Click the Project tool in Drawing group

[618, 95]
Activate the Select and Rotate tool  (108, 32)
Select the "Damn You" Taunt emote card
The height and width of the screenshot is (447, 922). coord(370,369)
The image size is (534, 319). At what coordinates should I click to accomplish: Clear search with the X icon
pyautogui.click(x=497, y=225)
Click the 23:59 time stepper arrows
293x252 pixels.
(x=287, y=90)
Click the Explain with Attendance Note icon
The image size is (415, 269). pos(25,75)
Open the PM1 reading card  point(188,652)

--

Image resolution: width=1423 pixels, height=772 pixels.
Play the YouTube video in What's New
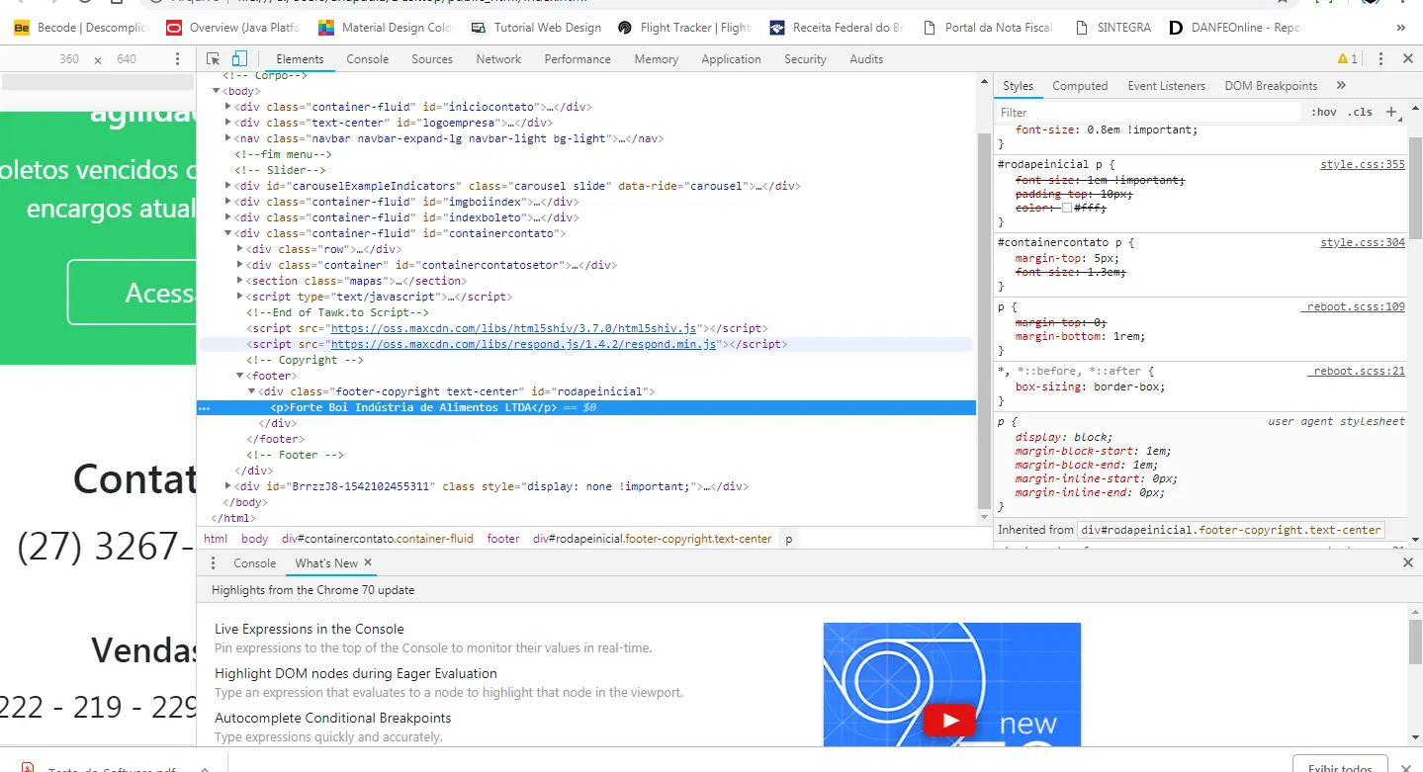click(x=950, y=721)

■ **What is required**
The lines above starting at the one that contains "Click the Project tool in Drawing group" and ending at the one that contains "Open the PM1" must be transcribed exactly, and no other lines may appear.

■ **Solution**
Click the Project tool in Drawing group

[618, 95]
Activate the Select and Rotate tool  (108, 32)
Select the "Damn You" Taunt emote card
The height and width of the screenshot is (447, 922). coord(370,369)
The image size is (534, 319). At what coordinates should I click to accomplish: Clear search with the X icon
pyautogui.click(x=497, y=225)
Click the 23:59 time stepper arrows
293x252 pixels.
(x=287, y=90)
Click the Explain with Attendance Note icon
The image size is (415, 269). pos(25,75)
Open the PM1 reading card  point(188,652)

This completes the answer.